The Daily News learned last Tuesday that Abraham, in one of her last actions as district attorney, sent a note to Police Commissioner Charles H. Ramsey, saying that she declined to criminally charge Ellison.
“My faith is actually shot, to be honest with you. It’s like, I trust no one,” Bowen said.
"I feel like the case was pushed under the rug, and that if we
don’t do anything, the stuff that happened to me will happen
to other people.”
Numerous witnesses said Ellison was enraged on the night of the shooting as he searched for a man who had robbed and punched his 14-year-old son.
He chased a suspect to Renovo Street near 20th, where he enountered Allen, who lived on the block, and a number of Allen’s friends and relatives. The two exchanged words.
Witnesses said another off-duty cop, Robin Fortune, loudly encouraged Ellison to take action against Allen.
Ramsey promised to decide soon if he will take displinary actions against Ellison.
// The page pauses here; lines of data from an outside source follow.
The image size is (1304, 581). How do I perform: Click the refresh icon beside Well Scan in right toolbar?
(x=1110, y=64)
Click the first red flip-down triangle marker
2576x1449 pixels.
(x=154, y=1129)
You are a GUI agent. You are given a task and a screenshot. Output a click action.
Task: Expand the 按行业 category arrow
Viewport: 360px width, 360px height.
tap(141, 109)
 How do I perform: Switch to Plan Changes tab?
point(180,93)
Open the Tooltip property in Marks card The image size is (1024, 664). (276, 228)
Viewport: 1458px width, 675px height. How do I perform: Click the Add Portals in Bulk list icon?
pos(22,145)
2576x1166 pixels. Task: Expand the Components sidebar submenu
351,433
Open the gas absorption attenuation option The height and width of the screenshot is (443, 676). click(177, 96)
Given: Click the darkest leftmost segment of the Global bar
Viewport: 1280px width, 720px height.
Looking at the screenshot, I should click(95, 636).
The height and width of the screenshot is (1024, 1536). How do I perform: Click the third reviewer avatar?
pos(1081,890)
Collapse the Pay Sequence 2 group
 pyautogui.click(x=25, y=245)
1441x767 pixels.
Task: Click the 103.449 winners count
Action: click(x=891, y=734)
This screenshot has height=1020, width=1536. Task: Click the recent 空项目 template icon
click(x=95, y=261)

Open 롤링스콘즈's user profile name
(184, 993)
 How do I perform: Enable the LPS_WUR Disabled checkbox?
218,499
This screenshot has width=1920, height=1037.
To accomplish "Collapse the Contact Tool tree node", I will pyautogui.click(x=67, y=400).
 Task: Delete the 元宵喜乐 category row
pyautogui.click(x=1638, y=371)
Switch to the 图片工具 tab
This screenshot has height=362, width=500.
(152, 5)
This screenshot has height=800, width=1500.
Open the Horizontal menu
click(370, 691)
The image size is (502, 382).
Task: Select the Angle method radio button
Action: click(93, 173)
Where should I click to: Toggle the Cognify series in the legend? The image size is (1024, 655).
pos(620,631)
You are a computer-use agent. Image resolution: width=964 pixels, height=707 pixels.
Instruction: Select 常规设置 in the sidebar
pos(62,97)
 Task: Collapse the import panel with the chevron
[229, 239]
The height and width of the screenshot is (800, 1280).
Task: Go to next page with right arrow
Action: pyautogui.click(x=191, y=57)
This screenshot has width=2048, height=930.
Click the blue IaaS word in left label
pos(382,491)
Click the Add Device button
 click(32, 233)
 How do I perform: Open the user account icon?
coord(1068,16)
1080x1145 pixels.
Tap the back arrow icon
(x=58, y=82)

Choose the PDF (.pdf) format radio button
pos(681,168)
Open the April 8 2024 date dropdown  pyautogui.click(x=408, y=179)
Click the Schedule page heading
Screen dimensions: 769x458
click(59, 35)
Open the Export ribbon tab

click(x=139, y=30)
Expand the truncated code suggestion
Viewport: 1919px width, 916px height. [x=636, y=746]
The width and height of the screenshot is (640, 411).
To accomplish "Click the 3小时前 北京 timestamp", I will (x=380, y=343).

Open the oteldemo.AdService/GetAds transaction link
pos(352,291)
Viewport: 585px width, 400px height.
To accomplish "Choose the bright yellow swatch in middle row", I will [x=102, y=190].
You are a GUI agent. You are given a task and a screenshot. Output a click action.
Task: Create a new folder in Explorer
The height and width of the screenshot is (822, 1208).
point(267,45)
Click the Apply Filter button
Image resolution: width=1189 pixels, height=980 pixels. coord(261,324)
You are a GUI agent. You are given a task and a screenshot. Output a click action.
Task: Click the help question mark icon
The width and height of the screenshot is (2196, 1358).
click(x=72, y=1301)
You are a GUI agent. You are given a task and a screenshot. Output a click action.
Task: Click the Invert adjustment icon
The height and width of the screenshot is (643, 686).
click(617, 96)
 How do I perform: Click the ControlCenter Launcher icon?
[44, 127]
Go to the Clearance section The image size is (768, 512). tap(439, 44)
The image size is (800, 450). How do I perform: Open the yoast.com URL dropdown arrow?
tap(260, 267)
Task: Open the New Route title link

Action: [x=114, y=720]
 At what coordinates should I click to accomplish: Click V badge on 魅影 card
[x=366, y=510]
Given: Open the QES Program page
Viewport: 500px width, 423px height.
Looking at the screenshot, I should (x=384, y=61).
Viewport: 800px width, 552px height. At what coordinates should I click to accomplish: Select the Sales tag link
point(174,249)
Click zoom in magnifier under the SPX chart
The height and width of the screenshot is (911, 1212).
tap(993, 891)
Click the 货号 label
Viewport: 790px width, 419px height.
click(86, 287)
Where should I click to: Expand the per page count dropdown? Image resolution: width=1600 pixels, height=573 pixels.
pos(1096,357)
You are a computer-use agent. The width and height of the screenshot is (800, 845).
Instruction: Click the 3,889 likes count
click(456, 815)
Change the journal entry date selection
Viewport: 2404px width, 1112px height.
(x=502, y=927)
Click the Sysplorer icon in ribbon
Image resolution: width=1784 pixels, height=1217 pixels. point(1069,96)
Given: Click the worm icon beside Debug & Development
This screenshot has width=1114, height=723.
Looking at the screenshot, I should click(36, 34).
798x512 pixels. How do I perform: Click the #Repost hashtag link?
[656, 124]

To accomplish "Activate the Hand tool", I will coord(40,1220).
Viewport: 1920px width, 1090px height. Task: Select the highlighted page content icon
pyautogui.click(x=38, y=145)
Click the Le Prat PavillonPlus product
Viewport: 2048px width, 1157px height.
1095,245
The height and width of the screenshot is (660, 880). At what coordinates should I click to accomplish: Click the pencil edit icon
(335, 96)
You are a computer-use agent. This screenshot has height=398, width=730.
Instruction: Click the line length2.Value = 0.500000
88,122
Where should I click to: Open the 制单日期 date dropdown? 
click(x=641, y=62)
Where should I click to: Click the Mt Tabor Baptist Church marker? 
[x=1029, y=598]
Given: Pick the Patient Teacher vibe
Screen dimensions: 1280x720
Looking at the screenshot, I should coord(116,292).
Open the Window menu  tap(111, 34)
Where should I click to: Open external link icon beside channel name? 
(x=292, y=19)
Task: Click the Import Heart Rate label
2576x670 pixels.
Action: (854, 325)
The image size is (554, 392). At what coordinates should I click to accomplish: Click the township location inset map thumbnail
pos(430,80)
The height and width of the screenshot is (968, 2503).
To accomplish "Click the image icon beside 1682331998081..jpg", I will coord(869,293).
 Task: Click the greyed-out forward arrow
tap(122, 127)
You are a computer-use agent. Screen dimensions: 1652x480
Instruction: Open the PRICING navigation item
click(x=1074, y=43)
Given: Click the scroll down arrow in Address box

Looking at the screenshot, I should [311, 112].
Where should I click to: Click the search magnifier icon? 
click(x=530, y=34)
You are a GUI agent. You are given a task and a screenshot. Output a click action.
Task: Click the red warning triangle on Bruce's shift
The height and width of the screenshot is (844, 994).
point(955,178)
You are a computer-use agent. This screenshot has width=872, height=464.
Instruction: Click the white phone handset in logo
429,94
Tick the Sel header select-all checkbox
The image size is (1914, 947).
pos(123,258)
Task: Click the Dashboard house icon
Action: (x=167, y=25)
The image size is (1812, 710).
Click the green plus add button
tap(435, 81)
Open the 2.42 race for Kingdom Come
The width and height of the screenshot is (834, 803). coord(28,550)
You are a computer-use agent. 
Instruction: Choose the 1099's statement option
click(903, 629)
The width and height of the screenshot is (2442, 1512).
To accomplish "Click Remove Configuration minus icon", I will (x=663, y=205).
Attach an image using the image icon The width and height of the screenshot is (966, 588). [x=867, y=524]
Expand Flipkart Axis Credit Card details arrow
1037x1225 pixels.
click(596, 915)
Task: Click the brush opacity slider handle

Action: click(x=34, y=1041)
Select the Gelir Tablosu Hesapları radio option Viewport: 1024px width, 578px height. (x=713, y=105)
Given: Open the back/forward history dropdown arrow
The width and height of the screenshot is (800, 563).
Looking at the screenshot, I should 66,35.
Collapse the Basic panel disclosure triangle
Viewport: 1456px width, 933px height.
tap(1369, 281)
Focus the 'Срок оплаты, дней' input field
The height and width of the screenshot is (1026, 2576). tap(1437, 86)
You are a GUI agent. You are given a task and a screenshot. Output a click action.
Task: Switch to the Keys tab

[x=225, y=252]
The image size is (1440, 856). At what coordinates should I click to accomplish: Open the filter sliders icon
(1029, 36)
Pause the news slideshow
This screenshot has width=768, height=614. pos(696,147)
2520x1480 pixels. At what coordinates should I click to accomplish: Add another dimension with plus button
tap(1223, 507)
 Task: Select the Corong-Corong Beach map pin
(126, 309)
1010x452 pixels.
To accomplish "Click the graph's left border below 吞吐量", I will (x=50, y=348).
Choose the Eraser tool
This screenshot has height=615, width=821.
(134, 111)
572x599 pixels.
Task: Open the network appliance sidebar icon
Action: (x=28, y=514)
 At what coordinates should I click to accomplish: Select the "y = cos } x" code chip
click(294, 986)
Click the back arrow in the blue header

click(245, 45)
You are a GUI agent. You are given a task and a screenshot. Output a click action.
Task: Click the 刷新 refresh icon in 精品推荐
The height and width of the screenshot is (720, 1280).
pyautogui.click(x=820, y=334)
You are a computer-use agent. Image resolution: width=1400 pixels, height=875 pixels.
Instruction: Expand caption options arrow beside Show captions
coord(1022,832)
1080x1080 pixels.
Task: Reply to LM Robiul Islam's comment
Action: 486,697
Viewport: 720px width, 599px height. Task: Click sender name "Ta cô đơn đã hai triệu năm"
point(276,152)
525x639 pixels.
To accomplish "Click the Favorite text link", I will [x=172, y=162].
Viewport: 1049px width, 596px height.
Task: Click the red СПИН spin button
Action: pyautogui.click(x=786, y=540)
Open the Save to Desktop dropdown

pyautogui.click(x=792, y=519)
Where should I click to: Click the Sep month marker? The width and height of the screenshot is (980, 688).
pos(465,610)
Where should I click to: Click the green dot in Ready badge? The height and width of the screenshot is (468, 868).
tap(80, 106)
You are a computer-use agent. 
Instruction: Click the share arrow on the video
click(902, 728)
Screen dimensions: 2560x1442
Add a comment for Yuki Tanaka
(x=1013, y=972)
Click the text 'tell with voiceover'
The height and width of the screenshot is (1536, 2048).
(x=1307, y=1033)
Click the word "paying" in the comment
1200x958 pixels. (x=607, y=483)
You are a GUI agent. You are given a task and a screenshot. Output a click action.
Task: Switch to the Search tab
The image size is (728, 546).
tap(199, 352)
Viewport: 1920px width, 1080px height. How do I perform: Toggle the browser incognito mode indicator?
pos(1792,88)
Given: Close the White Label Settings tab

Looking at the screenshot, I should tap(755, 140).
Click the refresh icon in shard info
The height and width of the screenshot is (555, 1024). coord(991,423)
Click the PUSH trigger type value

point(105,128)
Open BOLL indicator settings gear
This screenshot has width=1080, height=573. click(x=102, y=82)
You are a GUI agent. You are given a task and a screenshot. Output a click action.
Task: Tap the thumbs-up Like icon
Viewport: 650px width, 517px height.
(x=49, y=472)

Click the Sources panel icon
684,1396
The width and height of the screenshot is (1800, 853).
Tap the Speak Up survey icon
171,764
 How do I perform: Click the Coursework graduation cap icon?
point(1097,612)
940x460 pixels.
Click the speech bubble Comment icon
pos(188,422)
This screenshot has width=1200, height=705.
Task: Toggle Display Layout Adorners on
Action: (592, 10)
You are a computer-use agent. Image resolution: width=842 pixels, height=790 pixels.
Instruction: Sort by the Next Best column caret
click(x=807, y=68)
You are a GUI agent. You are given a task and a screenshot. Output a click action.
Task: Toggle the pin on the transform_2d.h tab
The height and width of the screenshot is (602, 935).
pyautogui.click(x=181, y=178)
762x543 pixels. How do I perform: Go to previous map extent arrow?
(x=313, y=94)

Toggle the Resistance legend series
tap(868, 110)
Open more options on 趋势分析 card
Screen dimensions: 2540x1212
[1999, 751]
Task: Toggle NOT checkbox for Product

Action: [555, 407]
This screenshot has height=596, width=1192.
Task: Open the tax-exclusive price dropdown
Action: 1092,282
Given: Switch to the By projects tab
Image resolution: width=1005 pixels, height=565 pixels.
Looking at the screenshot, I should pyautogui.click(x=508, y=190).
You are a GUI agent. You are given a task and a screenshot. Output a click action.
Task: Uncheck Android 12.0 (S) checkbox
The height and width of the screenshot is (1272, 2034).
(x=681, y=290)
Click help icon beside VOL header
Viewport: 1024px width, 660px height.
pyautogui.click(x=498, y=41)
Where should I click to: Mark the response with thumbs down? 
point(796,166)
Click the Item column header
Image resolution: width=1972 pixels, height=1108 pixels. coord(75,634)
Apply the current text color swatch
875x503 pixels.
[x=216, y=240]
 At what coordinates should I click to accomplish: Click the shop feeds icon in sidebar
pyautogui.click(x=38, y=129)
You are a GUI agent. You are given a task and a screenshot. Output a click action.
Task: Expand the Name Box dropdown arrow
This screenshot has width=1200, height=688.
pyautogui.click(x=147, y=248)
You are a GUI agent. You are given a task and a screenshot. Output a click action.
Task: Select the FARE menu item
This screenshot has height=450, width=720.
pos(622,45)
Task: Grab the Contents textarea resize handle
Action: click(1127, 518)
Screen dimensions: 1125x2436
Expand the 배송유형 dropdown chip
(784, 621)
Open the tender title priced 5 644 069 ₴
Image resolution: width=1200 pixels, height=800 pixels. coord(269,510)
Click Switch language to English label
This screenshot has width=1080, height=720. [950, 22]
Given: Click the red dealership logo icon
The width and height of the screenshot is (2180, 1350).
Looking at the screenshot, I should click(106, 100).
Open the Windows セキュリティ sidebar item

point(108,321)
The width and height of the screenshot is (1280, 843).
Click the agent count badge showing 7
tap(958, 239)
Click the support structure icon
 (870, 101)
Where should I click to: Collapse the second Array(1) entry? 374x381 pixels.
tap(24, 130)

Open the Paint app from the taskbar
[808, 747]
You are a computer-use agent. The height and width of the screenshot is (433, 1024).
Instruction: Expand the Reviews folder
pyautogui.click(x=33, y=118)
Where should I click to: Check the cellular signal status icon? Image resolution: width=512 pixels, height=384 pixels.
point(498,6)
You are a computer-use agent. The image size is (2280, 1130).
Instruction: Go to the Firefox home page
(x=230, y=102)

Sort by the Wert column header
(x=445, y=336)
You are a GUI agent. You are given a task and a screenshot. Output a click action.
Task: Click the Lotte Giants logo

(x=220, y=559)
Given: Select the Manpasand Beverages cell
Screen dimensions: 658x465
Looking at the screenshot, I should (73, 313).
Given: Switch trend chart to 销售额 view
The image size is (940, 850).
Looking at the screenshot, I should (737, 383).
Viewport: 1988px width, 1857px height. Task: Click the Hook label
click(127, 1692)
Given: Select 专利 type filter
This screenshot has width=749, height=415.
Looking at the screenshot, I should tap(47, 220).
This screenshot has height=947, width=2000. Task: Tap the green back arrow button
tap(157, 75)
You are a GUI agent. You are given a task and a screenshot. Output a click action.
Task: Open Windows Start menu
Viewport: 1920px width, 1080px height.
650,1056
District Attorney Seth Williams also pledged to review the case.
Greg Brinkley, the president of the Philadelphia chapter of the National Action Network, said the civil rights group is troubled by the fact that local law enforcment officials reacted quickly to a similar incident involving an off-duty cop who fatally shot an unarmed man, while Ellison’s case languished.
Officer Frank Tepper was fired Jan. 4, less than two months after he gunned down William “Billy” Panas Jr. during a melee in Port Richmond that involved Tepper’s relatives. Abraham gave the case to a grand jury.
Tepper and Panas are white; Ellison and Allen are black.
“We’re not surprised at the actions of Lynne Abraham, who has always devalued African-American lives by virtue of all of the uncharged, unresolved police shooting cases,” Brinkley said.
"This man [Allen] got shot in the back. You had witnesses. How do you justify not pressing charges?”